Family trees are not rigid lineages separated from each other. To the contrary, they are all tangled together. Your ancestors were of course not yours alone, but the ancestors of countless other people. And those long-ago ancestors with innumerable modern descendants likewise share those descendants with similarly huge numbers of other forebears.

That suggests you are indeed related to every other human being; a cousin many times removed.

But you may have to go pretty far back for that link. Because while our lineages are tangled together, it’s not random, there is a lot of segregation, notably geographic, among genealogies.

Though there has of course been mixing of disparate segments of humanity, for most of history people in a given geographic locale had limited opportunities for mating with foreigners. So someone like me, with European Jewish ancestry, might have a hard time finding a common ancestor with a Bornean. Yet on the other hand, with each of us having millions of ancestors, a single match is not implausible.

Humanity’s more distant antecedents also show our relatedness. There were many different “homo” species, but all except one went extinct. And the environmental challenges that defeated all those others nearly did us in too. Apparently at some point there was a “bottleneck” that only a very small group managed to scrape through — ancestors of all modern humans. In fact, scientific DNA analysis suggests we may all have descended from a single woman in that band. Her name was Eve.

Going back further, our closest related species is the chimpanzee, with whom we shared a common ancestor around six million years ago. Our DNA is 99% identical to chimp DNA. Among all humans DNA is 99.9% the same.

We are in fact related to every other living thing. Mouse DNA is around 90% identical to ours. Go back to your millions-of-times-great-grandpa and he’s a fish.

DNA tests give ethnicity percentages. For American Blacks, there’s typically a high percentage of West African, but also a significant percentage of northern European. For obvious reasons. I never did a test because I’m pretty sure it would come back almost 100% Ashkenazi Jewish. I’d be shocked if it said something like 12% Cherokee. Though again, somewhere along the line, some other DNA might have crept in there.

My wife’s forebears all came from Ireland. But she queries what it really means to say she’s “Irish.” Questioning whether there’s really any such thing, given Viking incursions and so forth, and again that all our DNA is 99.9% the same anyway. But calling someone “Irish” can mean merely that their not-too-distant forebears were born there.

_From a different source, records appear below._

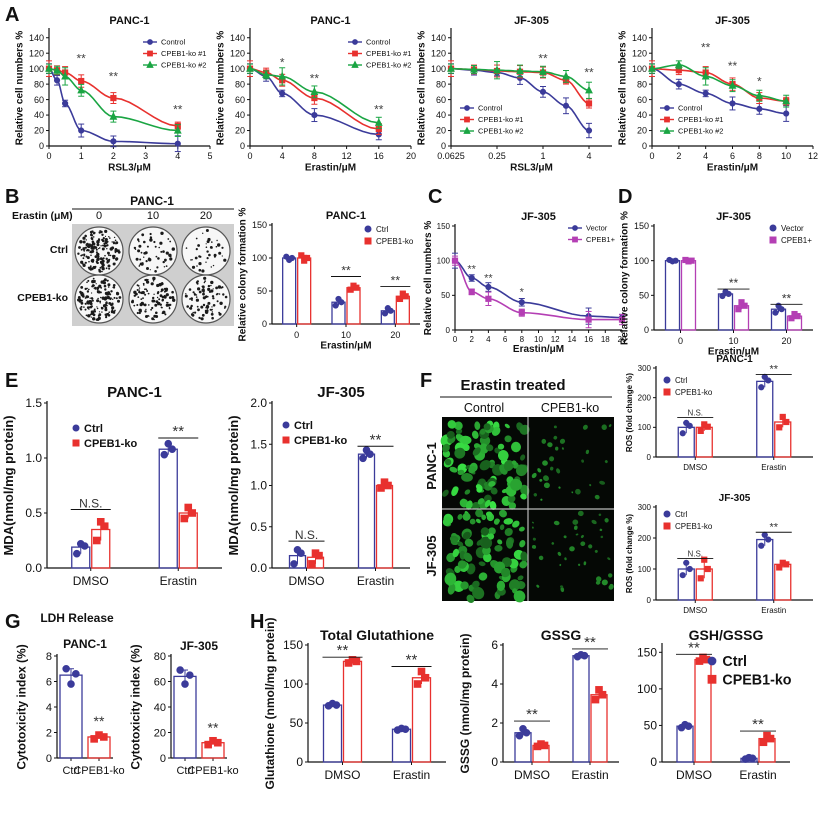  What do you see at coordinates (240, 100) in the screenshot?
I see `y-tick-label: 60` at bounding box center [240, 100].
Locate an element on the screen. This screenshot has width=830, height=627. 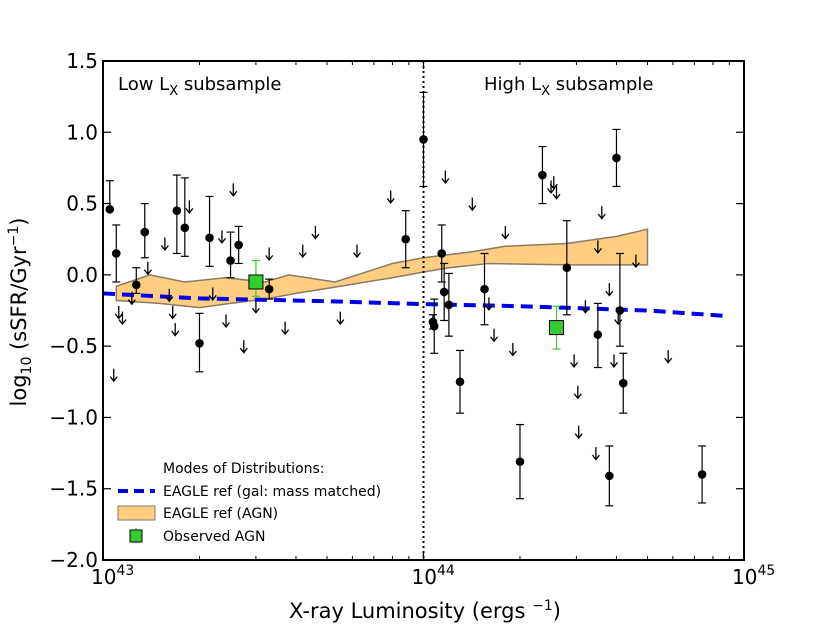
observed-agn-layer is located at coordinates (406, 305).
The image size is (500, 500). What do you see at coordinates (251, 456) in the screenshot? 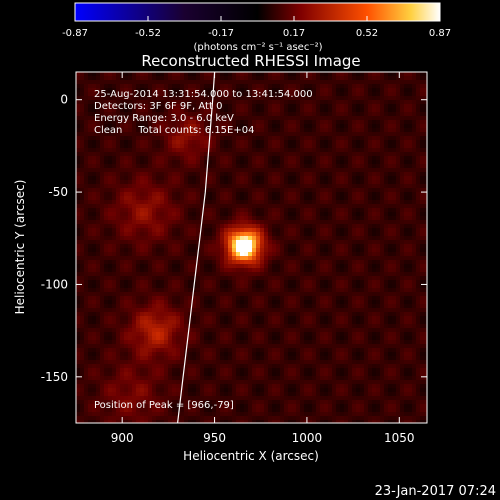
I see `x-axis-label: Heliocentric X (arcsec)` at bounding box center [251, 456].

As to that 99.9% human DNA identicality — the variations within any human subgroup (like “Blacks”) actually outstrip variations between such groups. Yet DNA — which is a string of many thousands of molecules of which there are just four variants, labelled A, C, T and G — does contain sequences which can be identified as unique to particular subgroups.

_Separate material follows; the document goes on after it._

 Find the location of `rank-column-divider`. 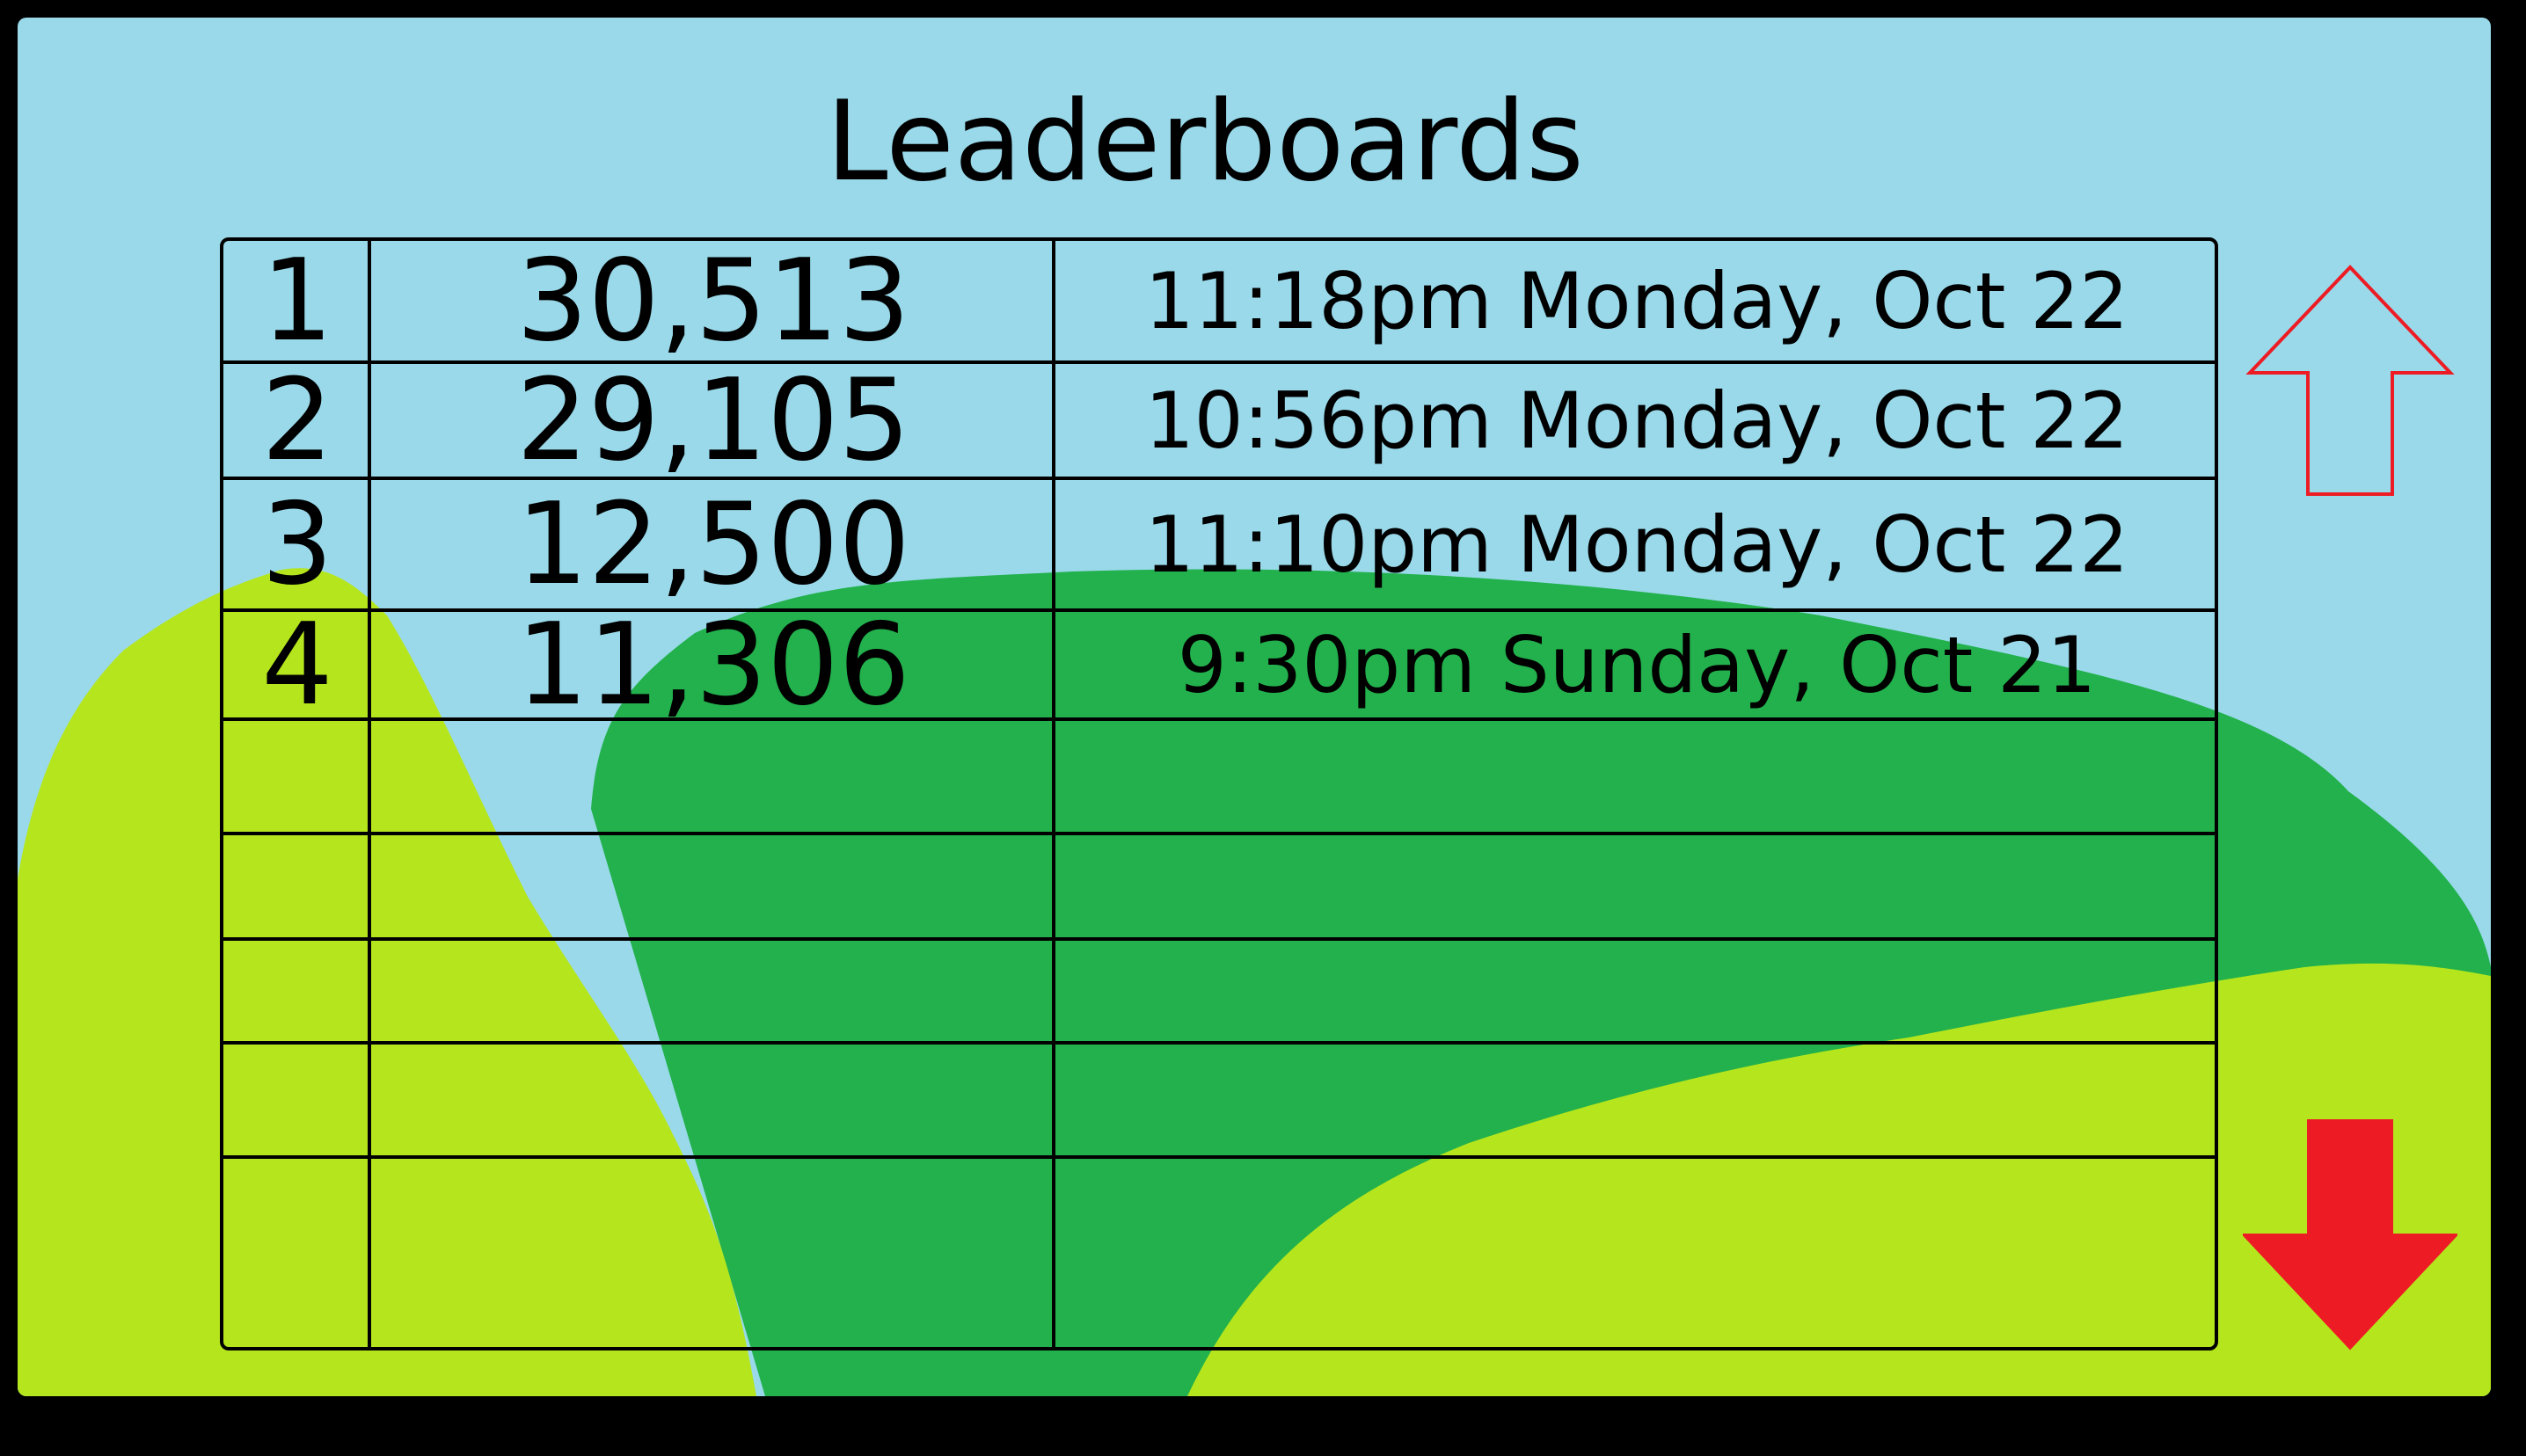

rank-column-divider is located at coordinates (370, 794).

Thus if I am (mostly) genetically Ashkenazi, that’s a biological difference from a person who has little or no Ashkenazi DNA. Likewise for someone “Irish.” But it’s very important to say that it’s entirely up to us what significance, if any, we place on such differences. Perhaps the answer should be “very little,” given again the 99.9%.

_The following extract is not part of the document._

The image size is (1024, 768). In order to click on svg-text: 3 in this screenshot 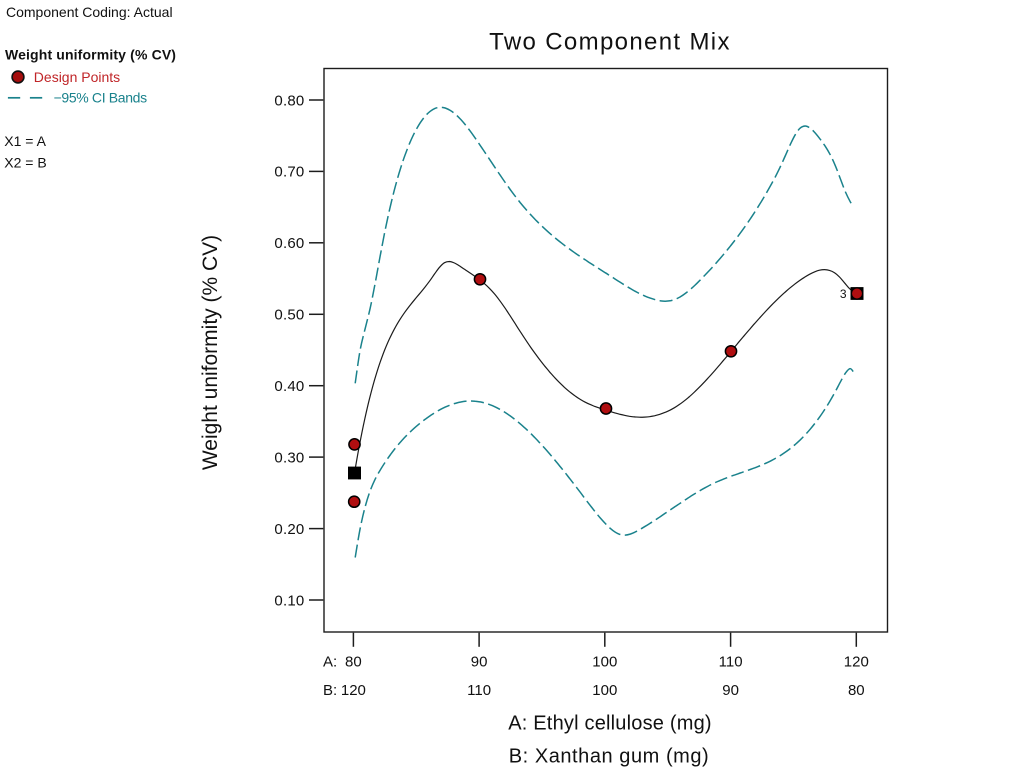, I will do `click(844, 294)`.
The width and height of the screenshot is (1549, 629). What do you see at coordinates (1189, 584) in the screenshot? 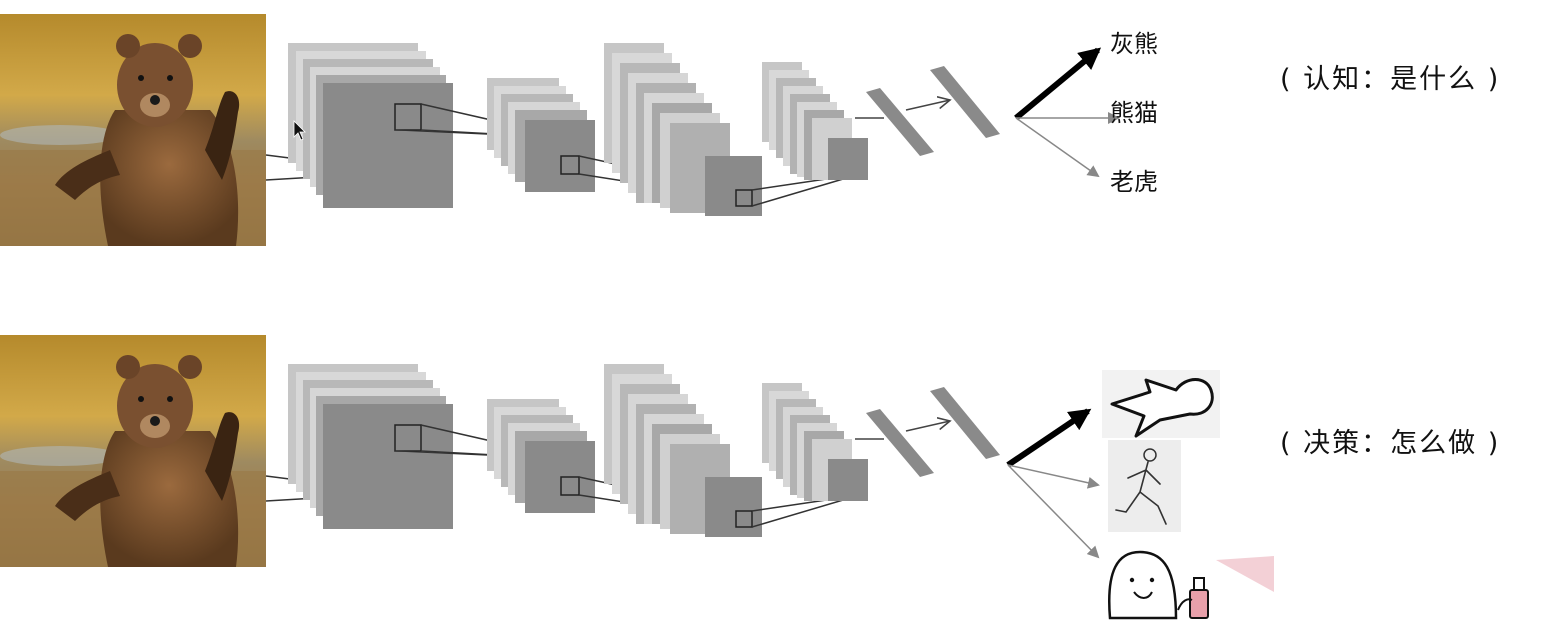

But human life is not that simple, and maybe an even better option is to make the differences something positive. Culture is more important than biology. It’s the cultural differences that really matter; and we can embrace, even celebrate, our human cultural diversity, enriching and strengthening us. That’s how I see America.

I call myself an American rather than a Jew. I don’t follow the Jewish religion, nor even see myself as part of the related culture. Rather, always steeped in history, I see myself as embedded in the great global human project, as my prime source of meaning. And yet my particular ancestry does have a part of that meaning. I’m mindful how it fits in the bigger picture and illuminates it. And how it shaped my own life. For my grandparents and mother in Nazi Germany, Jewish identity was not something they could set aside.

* At 100 generations — before you even hit the 3400 year mark — the number would contain 31 digits.